(Problem description):
Your answer should be one number: how many lines below have the word "agent".

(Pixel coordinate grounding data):
+++
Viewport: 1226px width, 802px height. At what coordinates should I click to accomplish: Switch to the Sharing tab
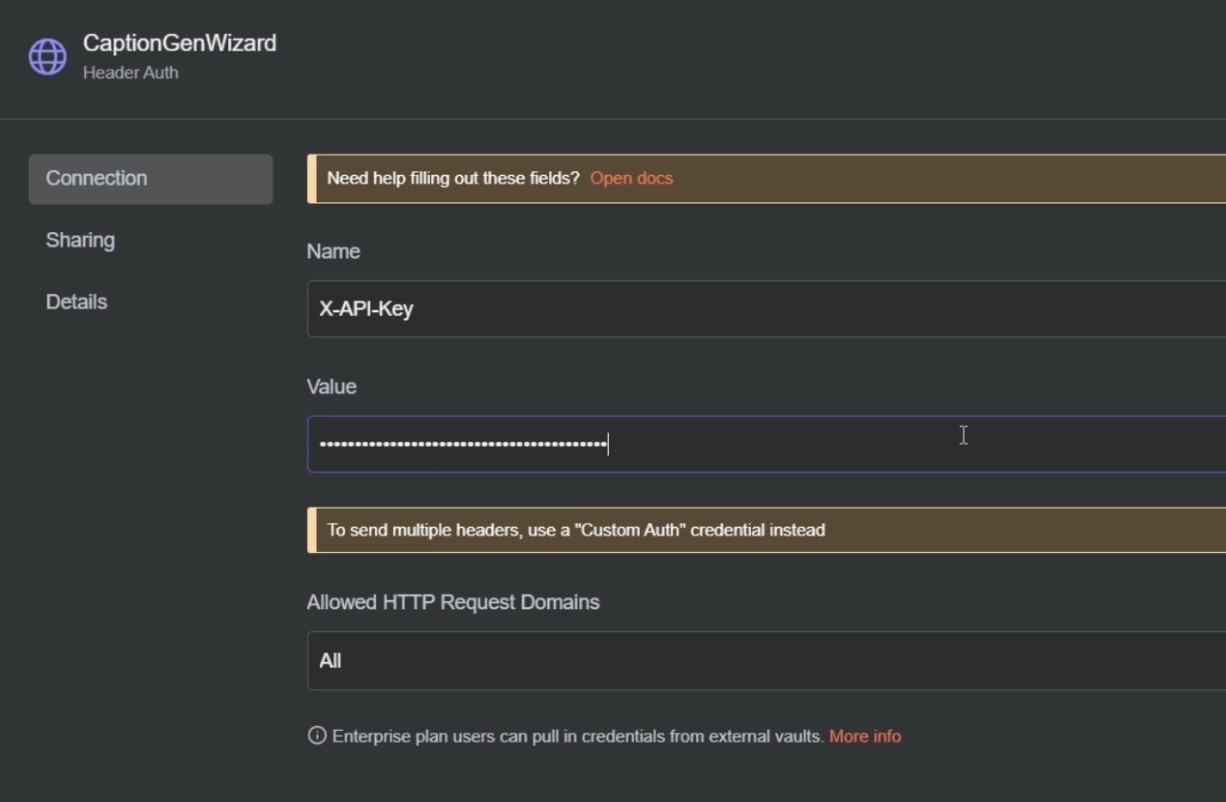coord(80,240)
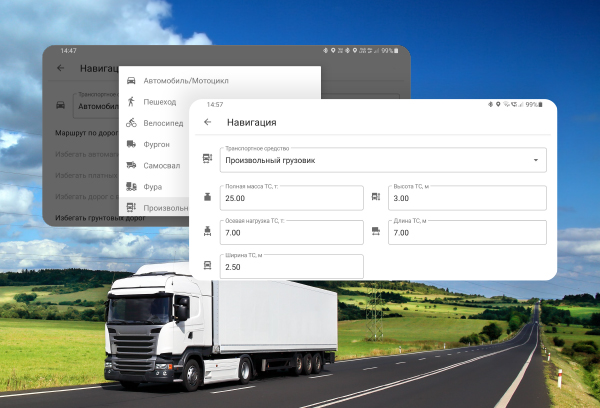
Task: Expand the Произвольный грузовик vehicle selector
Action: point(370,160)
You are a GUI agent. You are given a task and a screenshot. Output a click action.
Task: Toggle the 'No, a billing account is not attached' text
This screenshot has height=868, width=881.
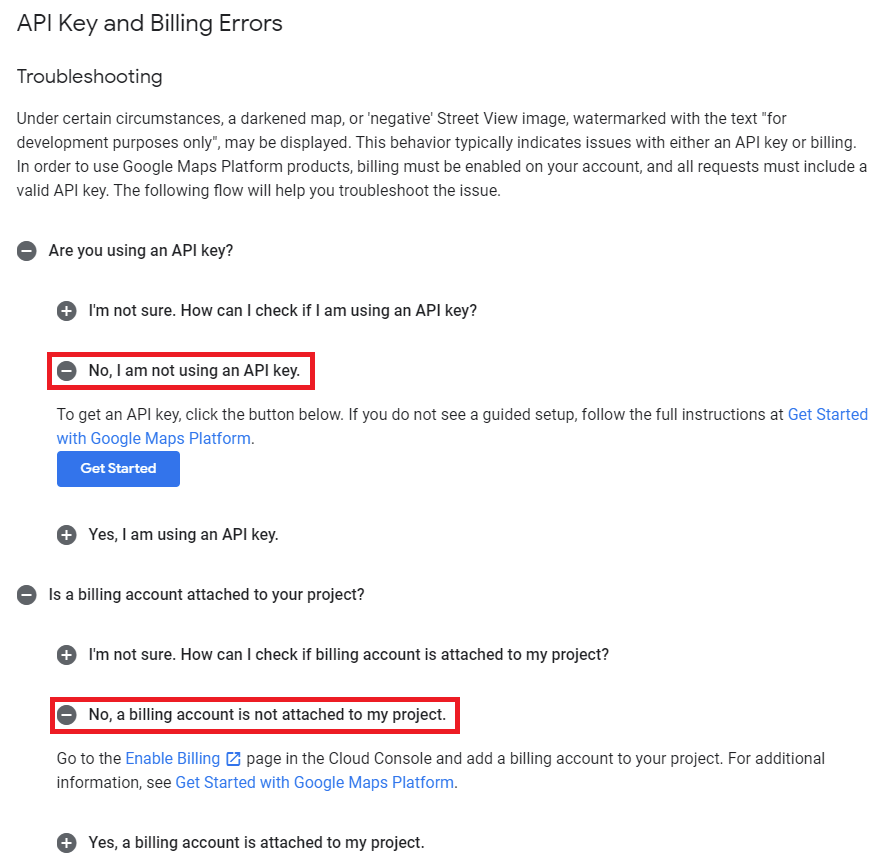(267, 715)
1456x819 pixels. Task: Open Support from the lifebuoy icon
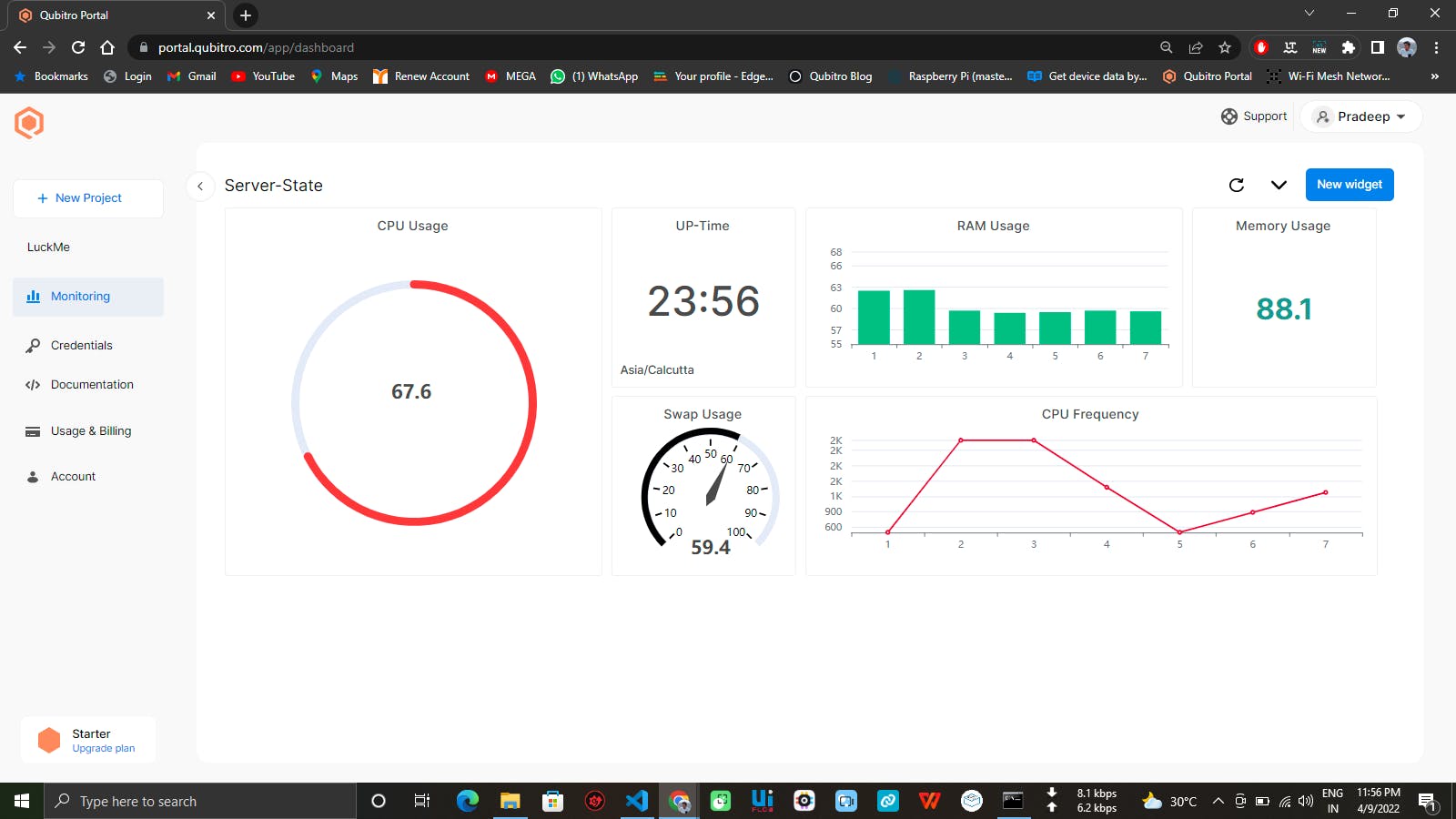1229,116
+++
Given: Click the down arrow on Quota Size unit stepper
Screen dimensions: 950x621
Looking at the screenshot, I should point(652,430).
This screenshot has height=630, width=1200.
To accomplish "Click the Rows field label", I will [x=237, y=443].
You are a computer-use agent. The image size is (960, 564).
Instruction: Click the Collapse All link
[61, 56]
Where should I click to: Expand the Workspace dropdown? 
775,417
+++
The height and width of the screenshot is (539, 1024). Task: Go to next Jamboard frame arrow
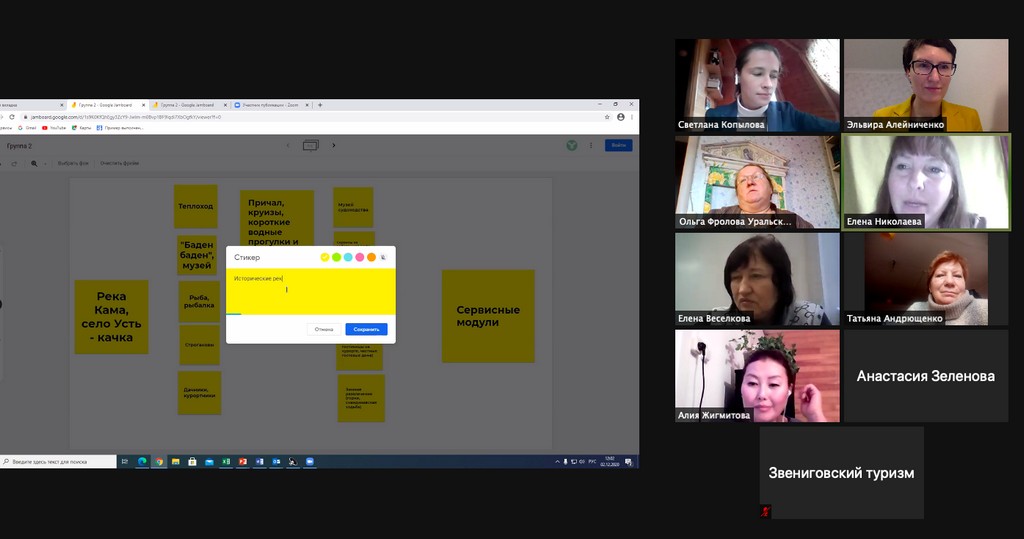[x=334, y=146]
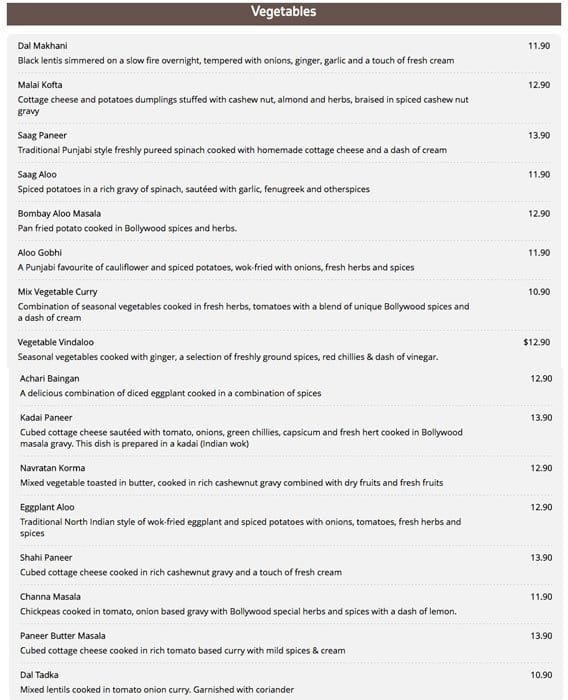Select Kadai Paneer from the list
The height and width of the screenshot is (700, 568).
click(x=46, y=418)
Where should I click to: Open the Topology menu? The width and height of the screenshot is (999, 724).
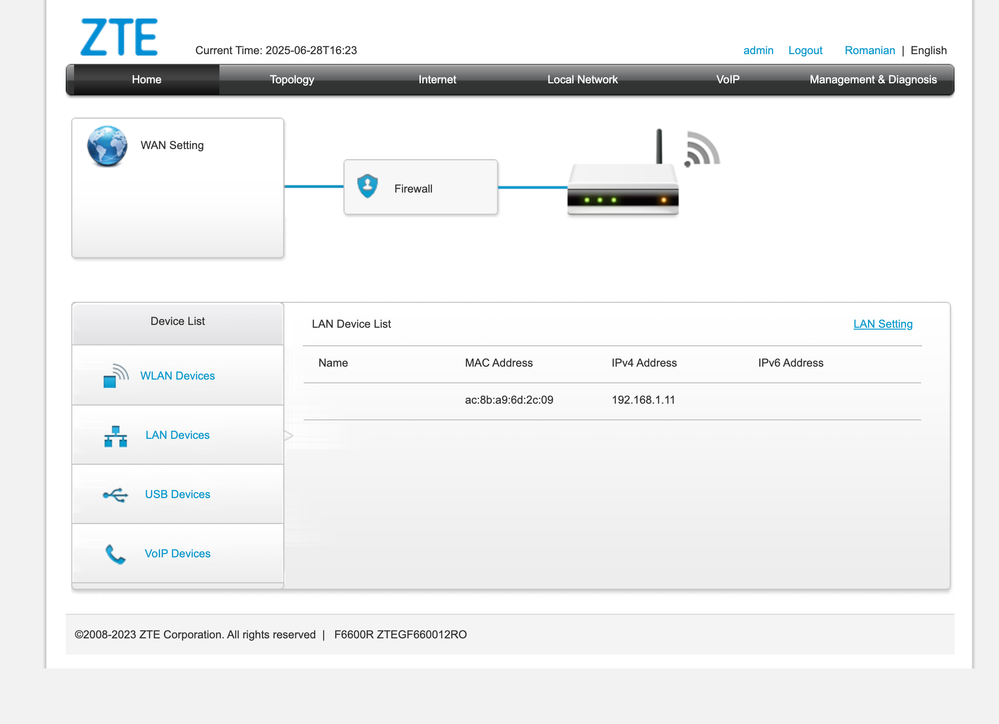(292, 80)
+++
(Answer below):
2